Text section:
I try to create a one-liner for opening less on the last screen of an multi-screen output coming from standard input. The reason for this is that I am working on a program that produces a long AST and I need to be able to traverse up and down through it but I would prefer to start at the bottom. I came up with this:

$ python a.py 2>&1 | tee >(lines=+$(( $(wc -l) - $LINES))) | less +$lines

First, I need to compute number of lines in output and subtract $LINES from it so I know what's the uppermost line of the last screen. I will need to reuse a.py output later so I use tee with process substitution for that purpose. As the last step I point less to open an original stdout on a particular line. Of course, it doesn't work in Bash because $lines is not set in last step as every subcommand is run in a subshell. In ZSH, even though pipe commands are not run in a subshell, process substitution still is and therefore it doesn't work neither. It's not a homework or a work task, I just wonder whether it's possible to do what I want without creating a temporary file in Bash or ZSH. Any ideas?

(Entries for locating described items)
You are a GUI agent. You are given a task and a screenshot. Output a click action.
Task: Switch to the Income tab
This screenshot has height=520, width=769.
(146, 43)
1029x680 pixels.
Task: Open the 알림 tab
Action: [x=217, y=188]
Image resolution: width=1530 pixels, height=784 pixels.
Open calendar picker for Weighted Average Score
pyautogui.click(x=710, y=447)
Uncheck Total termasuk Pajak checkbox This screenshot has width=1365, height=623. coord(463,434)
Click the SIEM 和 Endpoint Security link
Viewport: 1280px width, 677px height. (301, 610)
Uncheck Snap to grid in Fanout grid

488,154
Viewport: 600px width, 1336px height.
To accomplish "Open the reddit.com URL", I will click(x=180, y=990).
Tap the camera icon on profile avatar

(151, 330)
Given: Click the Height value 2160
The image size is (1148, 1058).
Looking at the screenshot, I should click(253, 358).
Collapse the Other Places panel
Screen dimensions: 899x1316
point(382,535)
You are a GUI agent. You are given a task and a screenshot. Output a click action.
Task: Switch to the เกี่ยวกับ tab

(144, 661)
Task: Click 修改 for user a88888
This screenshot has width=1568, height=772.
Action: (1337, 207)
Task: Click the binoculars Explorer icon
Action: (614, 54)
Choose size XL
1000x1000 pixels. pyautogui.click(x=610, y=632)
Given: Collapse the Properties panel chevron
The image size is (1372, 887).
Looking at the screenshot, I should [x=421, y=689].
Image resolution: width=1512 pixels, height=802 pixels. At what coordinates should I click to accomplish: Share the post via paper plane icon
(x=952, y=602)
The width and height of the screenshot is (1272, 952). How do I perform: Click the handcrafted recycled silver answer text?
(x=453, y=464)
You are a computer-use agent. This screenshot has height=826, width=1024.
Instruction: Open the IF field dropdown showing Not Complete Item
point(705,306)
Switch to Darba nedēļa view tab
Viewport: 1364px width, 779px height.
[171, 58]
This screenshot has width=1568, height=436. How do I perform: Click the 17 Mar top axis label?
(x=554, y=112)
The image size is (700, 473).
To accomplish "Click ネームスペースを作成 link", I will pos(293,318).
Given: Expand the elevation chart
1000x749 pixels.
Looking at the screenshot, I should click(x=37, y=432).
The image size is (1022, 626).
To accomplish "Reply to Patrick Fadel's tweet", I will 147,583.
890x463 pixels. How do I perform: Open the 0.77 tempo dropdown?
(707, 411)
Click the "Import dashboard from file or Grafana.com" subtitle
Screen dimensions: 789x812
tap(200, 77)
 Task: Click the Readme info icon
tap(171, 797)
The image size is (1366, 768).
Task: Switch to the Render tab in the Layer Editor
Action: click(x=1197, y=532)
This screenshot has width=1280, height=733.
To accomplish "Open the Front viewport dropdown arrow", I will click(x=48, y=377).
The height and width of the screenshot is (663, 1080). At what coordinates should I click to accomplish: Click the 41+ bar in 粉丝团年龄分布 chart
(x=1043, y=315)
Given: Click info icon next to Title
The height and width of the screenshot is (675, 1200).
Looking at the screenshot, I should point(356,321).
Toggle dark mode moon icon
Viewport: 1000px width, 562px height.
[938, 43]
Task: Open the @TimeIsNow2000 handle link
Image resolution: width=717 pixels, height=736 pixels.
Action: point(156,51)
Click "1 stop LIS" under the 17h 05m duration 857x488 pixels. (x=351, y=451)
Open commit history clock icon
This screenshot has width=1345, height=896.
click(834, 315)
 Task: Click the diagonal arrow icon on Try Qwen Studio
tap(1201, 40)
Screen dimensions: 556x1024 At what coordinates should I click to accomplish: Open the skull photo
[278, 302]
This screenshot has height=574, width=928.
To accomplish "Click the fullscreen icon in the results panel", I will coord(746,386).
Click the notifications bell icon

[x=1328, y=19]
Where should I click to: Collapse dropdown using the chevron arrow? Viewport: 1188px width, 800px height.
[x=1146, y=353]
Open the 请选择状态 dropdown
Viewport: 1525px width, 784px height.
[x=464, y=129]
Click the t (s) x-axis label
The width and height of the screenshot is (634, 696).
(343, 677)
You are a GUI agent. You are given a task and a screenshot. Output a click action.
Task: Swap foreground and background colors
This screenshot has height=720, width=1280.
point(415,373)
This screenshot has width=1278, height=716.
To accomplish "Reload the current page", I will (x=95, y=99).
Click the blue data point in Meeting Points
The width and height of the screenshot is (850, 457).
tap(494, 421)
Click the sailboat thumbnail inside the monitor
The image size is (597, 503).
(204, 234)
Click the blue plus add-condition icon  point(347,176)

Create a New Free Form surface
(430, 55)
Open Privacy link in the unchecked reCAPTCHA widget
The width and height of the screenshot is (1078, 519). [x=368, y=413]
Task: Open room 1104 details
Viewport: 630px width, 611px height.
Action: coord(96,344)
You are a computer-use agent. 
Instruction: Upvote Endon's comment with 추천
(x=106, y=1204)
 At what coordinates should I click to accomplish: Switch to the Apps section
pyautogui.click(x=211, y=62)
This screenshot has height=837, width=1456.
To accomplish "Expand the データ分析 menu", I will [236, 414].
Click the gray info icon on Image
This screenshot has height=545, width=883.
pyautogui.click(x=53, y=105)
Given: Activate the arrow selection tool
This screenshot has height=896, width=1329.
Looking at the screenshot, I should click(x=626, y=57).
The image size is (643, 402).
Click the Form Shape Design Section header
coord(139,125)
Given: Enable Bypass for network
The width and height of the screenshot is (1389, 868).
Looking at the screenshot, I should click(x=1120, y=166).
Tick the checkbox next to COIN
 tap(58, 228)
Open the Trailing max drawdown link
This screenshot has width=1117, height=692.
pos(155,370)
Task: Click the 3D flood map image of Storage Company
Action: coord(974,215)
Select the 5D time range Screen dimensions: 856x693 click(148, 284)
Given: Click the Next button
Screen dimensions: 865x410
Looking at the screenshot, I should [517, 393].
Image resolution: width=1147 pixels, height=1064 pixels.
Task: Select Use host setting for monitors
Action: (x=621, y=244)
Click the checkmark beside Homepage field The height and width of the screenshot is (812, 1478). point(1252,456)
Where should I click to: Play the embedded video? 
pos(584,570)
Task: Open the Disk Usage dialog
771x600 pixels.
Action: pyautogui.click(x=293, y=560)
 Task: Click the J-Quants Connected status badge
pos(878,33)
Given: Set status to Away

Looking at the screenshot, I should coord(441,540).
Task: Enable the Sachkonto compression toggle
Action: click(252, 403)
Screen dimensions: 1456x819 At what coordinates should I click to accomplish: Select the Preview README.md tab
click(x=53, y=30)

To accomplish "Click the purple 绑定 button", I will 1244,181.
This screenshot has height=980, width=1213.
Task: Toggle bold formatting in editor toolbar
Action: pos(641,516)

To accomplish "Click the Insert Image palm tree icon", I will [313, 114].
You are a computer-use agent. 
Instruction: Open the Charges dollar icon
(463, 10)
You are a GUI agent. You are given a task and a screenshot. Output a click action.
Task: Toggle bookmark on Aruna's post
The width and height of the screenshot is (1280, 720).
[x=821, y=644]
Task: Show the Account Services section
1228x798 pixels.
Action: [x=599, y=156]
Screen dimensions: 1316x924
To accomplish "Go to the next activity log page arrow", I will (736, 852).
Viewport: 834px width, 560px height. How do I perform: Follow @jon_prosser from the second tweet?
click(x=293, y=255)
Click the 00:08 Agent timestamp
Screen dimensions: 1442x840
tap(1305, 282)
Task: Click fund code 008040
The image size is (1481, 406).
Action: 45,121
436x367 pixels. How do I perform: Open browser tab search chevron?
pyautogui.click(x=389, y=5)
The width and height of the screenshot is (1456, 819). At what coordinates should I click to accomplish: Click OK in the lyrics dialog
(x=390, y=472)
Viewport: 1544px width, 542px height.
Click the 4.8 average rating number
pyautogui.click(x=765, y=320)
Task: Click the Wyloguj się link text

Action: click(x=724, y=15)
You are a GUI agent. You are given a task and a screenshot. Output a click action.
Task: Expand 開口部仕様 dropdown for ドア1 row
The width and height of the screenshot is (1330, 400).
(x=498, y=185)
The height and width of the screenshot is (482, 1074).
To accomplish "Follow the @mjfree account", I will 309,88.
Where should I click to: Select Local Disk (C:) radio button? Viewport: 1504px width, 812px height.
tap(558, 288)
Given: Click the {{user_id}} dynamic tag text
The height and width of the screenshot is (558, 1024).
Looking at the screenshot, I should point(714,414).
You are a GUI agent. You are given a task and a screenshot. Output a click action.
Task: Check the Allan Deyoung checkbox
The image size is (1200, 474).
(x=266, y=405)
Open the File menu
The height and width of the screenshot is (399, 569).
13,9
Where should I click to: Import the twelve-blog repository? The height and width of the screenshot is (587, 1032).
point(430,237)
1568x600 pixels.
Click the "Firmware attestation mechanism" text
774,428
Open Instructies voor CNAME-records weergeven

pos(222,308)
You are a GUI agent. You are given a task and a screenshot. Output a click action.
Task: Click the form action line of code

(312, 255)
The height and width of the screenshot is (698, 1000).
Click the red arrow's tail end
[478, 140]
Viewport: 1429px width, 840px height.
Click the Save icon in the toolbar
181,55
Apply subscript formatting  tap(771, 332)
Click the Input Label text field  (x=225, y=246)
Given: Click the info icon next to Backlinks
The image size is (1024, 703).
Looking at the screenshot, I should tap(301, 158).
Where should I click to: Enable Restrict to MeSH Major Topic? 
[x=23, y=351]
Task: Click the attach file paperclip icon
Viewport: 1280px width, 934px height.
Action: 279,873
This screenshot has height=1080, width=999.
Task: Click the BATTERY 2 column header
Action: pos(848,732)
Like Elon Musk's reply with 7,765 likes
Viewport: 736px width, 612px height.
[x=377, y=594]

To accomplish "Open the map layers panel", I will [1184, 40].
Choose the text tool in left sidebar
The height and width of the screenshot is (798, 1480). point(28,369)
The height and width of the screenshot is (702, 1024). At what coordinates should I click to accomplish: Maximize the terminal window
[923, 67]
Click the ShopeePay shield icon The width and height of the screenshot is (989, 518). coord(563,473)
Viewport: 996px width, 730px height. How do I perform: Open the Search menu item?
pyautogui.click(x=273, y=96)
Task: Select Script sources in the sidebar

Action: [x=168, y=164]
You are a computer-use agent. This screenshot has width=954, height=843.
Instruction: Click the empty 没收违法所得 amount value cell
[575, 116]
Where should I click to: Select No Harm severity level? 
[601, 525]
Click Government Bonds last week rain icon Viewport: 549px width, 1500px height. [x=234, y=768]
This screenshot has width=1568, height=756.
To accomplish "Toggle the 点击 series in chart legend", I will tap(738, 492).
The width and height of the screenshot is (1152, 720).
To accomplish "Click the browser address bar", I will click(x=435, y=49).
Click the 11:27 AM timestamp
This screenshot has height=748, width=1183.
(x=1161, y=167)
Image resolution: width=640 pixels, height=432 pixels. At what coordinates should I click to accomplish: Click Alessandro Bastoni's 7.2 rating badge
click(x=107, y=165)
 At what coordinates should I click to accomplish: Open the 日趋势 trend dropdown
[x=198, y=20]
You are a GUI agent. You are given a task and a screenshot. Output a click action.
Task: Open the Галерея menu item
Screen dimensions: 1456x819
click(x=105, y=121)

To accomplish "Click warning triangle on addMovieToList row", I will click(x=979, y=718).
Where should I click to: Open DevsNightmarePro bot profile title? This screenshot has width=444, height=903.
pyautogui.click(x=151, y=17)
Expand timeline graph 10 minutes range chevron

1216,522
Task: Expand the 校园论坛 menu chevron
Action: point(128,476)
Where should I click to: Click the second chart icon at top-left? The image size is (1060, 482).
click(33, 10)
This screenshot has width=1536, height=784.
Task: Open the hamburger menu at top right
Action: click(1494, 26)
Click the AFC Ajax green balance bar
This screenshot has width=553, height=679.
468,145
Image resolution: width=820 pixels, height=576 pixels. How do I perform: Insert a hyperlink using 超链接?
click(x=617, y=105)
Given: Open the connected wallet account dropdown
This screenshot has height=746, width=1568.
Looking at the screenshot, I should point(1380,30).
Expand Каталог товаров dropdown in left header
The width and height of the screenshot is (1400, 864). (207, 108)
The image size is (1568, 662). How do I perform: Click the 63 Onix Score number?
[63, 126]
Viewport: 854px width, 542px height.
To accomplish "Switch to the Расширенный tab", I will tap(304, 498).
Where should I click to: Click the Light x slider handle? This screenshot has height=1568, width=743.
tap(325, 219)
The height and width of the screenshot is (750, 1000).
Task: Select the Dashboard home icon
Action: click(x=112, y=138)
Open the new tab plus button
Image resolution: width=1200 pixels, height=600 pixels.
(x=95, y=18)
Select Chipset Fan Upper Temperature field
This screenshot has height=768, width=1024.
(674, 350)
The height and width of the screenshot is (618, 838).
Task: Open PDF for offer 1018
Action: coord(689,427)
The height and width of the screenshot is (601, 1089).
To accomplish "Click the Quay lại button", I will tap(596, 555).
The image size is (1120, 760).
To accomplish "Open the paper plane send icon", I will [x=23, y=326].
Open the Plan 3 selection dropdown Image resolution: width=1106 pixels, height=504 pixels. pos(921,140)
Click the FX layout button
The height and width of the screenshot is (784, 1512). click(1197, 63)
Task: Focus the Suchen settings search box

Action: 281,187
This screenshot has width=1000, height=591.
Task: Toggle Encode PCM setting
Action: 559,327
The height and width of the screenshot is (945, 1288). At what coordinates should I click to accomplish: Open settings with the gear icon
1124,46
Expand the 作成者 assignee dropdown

Written exercise A: Retype, word for word, the entire text about opening less on the last screen of piped output.
Written exercise B: Echo, without any change, the lines of the entries for locating described items, starting at the first line of those entries and ending at the line that contains "point(382,535)", including both.

Task output A:
I try to create a one-liner for opening less on the last screen of an multi-screen output coming from standard input. The reason for this is that I am working on a program that produces a long AST and I need to be able to traverse up and down through it but I would prefer to start at the bottom. I came up with this:

$ python a.py 2>&1 | tee >(lines=+$(( $(wc -l) - $LINES))) | less +$lines

First, I need to compute number of lines in output and subtract $LINES from it so I know what's the uppermost line of the last screen. I will need to reuse a.py output later so I use tee with process substitution for that purpose. As the last step I point less to open an original stdout on a particular line. Of course, it doesn't work in Bash because $lines is not set in last step as every subcommand is run in a subshell. In ZSH, even though pipe commands are not run in a subshell, process substitution still is and therefore it doesn't work neither. It's not a homework or a work task, I just wonder whether it's possible to do what I want without creating a temporary file in Bash or ZSH. Any ideas?

Task output B:
You are a GUI agent. You are given a task and a screenshot. Output a click action.
Task: Switch to the Income tab
This screenshot has height=520, width=769.
(146, 43)
1029x680 pixels.
Task: Open the 알림 tab
Action: [x=217, y=188]
Image resolution: width=1530 pixels, height=784 pixels.
Open calendar picker for Weighted Average Score
pyautogui.click(x=710, y=447)
Uncheck Total termasuk Pajak checkbox This screenshot has width=1365, height=623. coord(463,434)
Click the SIEM 和 Endpoint Security link
Viewport: 1280px width, 677px height. (301, 610)
Uncheck Snap to grid in Fanout grid

488,154
Viewport: 600px width, 1336px height.
To accomplish "Open the reddit.com URL", I will click(x=180, y=990).
Tap the camera icon on profile avatar

(151, 330)
Given: Click the Height value 2160
The image size is (1148, 1058).
Looking at the screenshot, I should click(253, 358).
Collapse the Other Places panel
Screen dimensions: 899x1316
point(382,535)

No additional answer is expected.